# Extracted information:
----------

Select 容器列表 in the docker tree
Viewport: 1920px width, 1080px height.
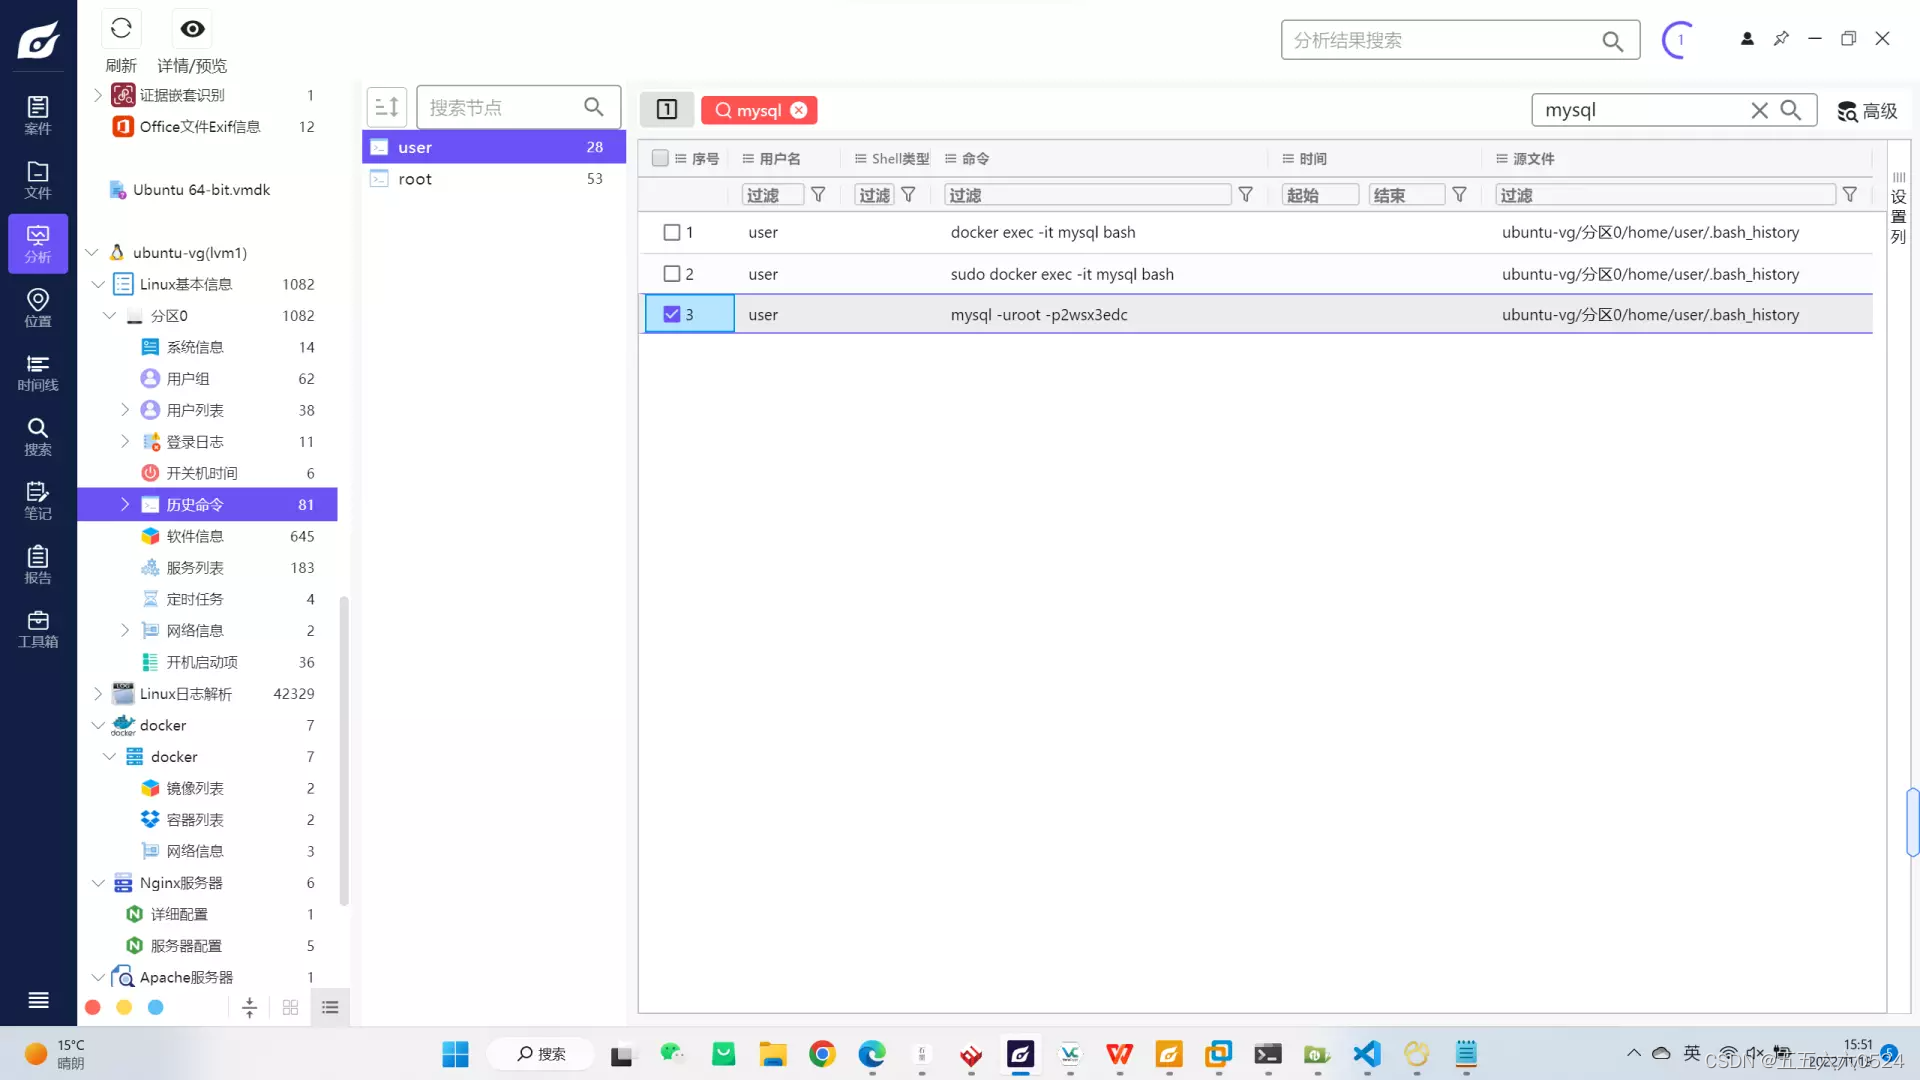click(x=195, y=819)
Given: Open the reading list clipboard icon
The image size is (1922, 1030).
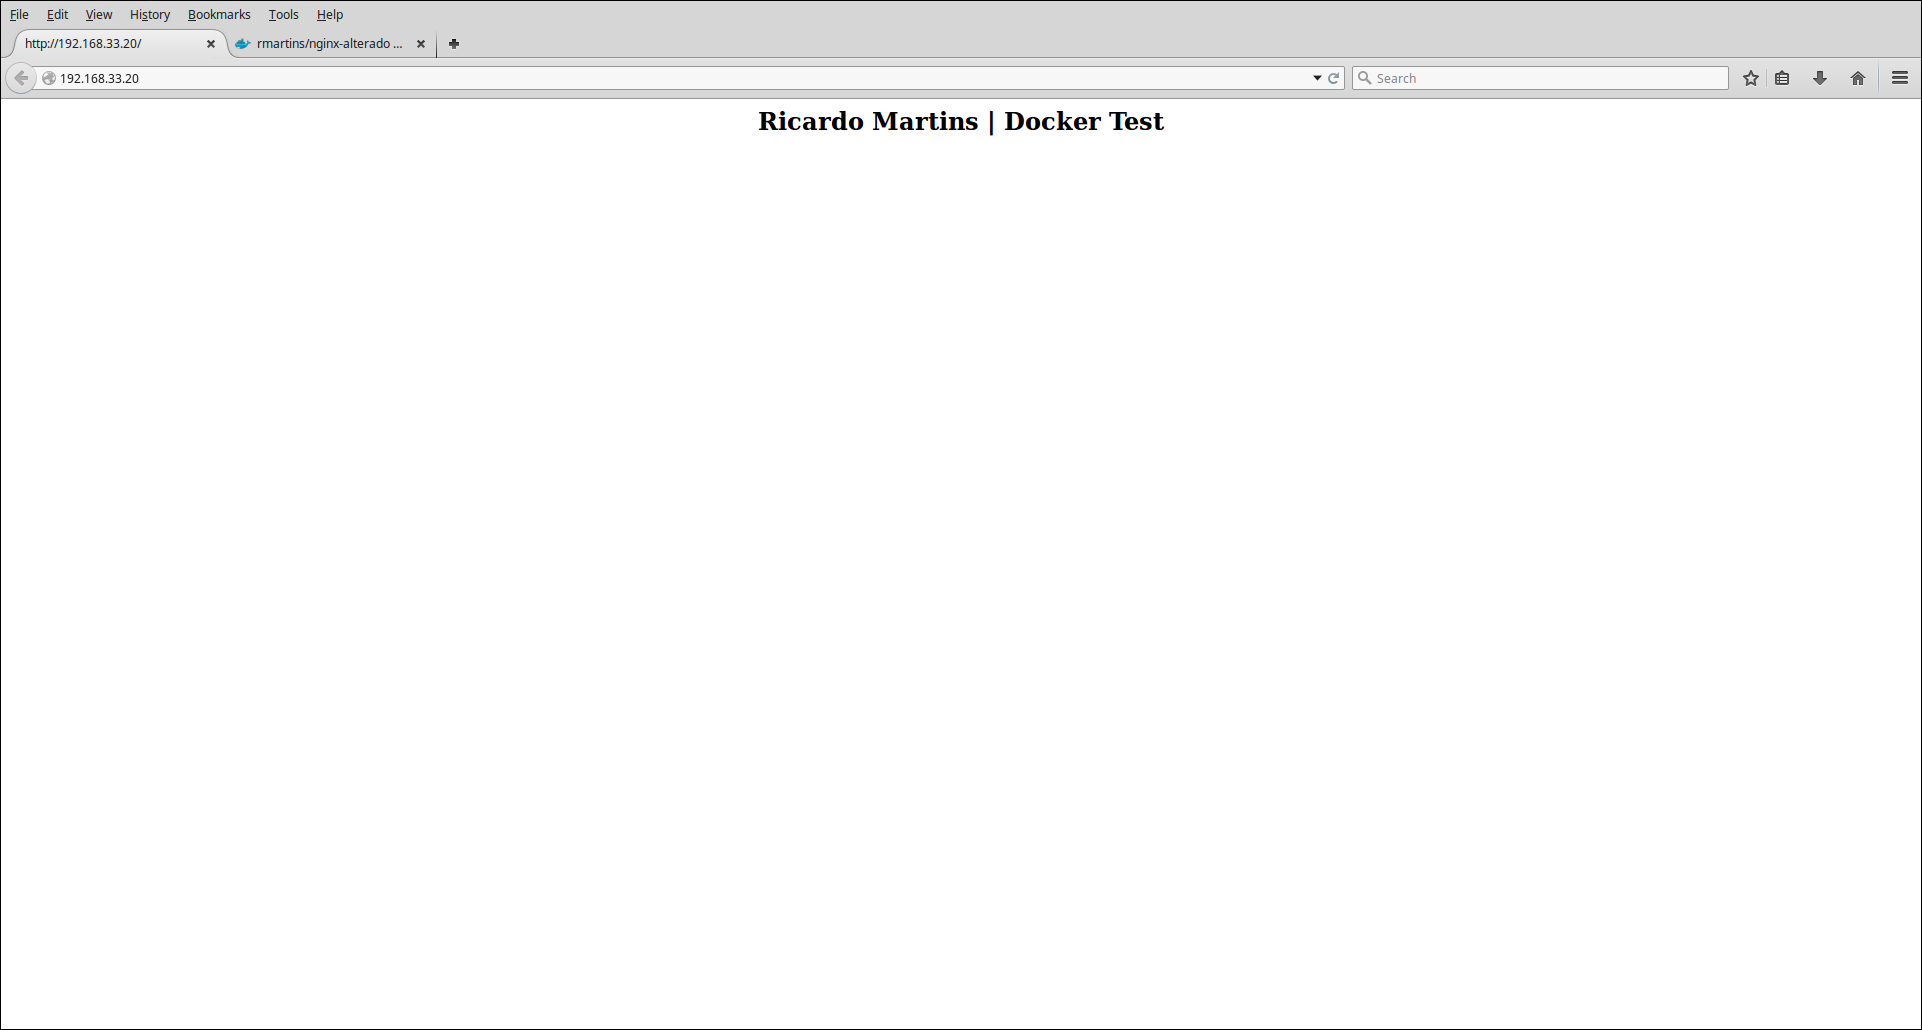Looking at the screenshot, I should coord(1783,78).
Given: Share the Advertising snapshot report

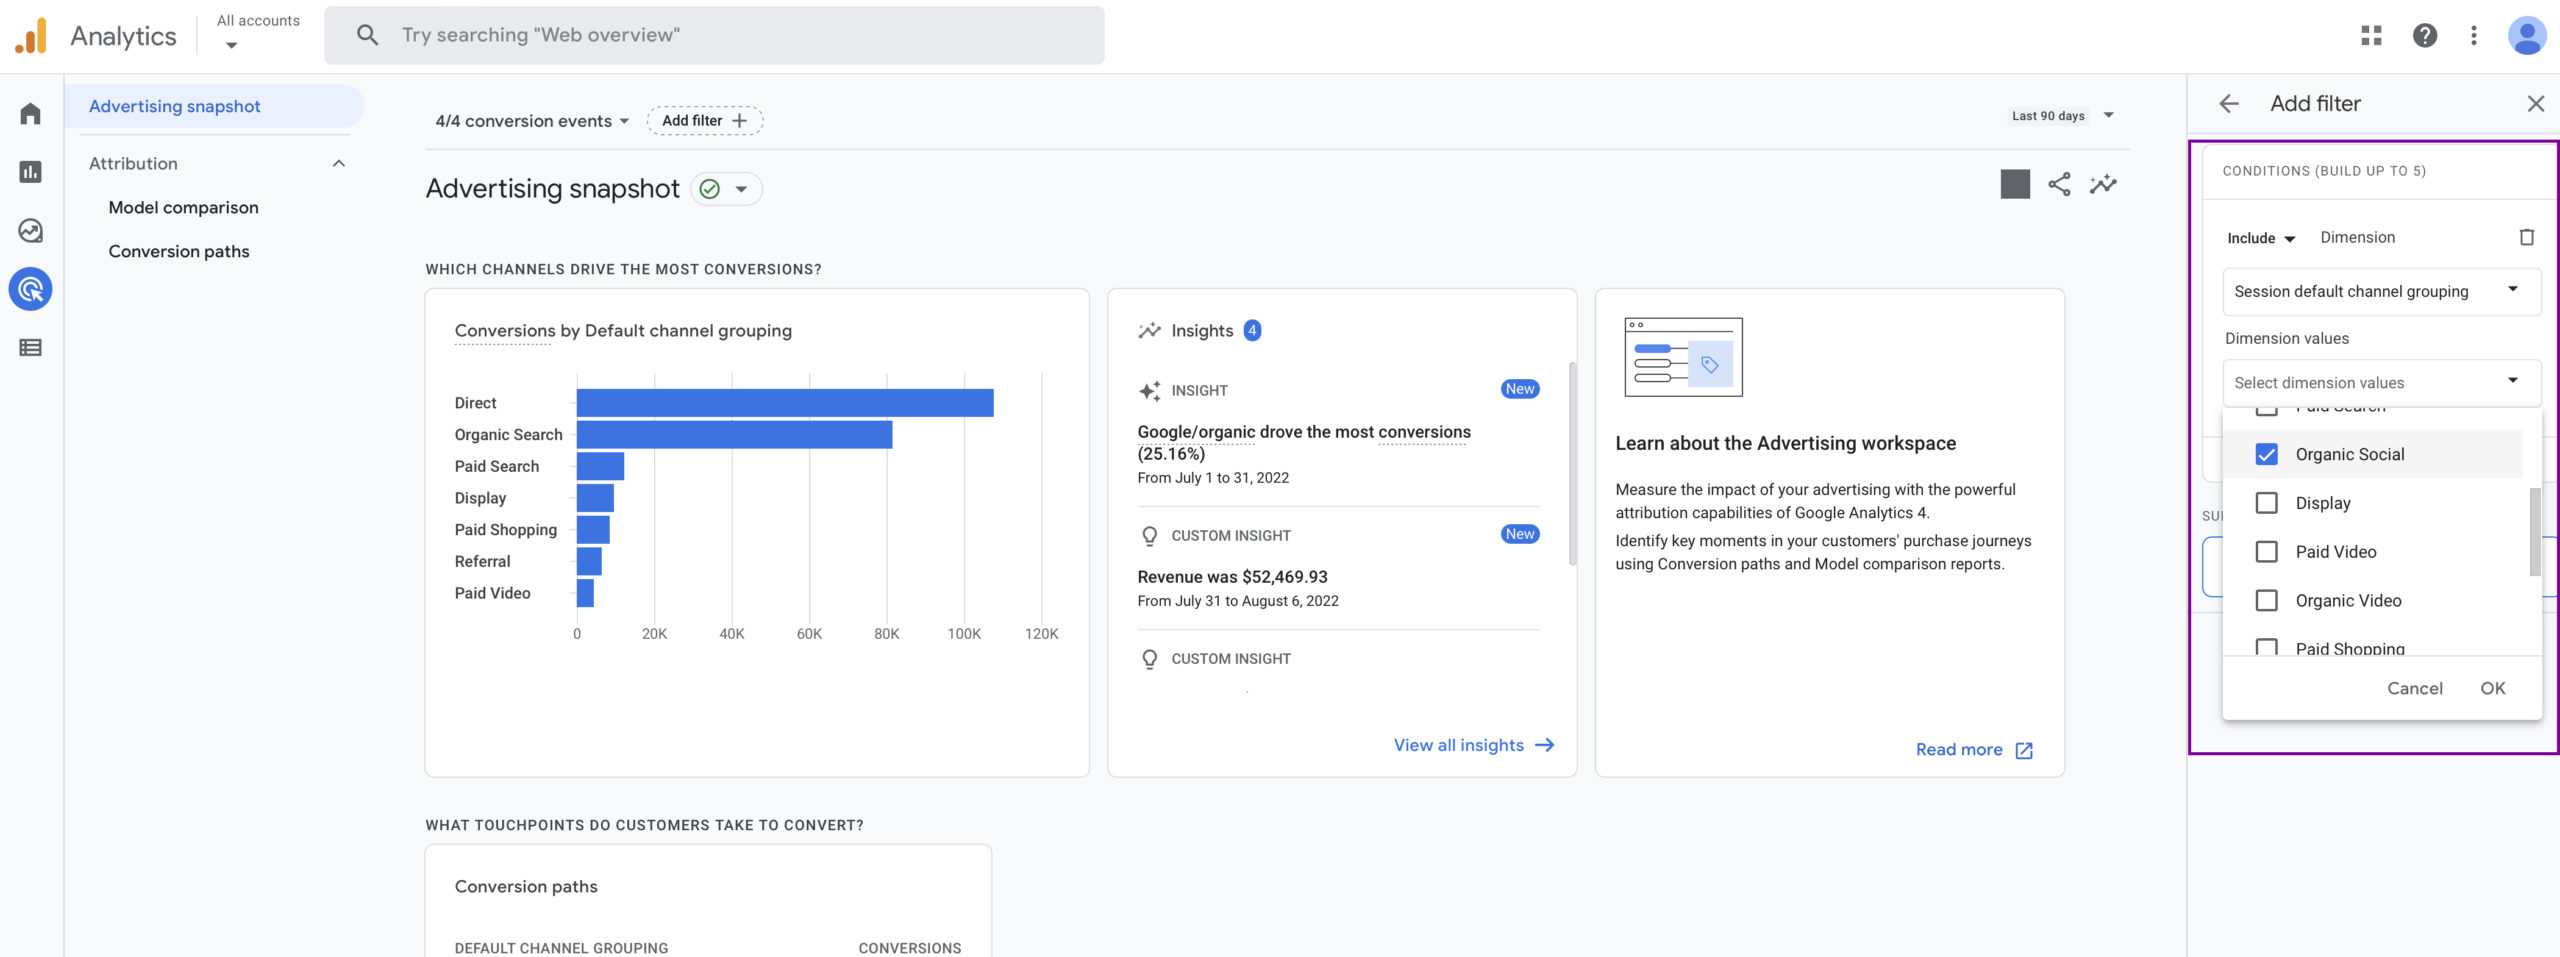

----------

# Exercise:
Restate each entry word for word. Omit every picture.

# Exercise solution:
Select 容器列表 in the docker tree
Viewport: 1920px width, 1080px height.
click(x=195, y=819)
Given: Open the reading list clipboard icon
The image size is (1922, 1030).
Looking at the screenshot, I should coord(1783,78).
Given: Share the Advertising snapshot report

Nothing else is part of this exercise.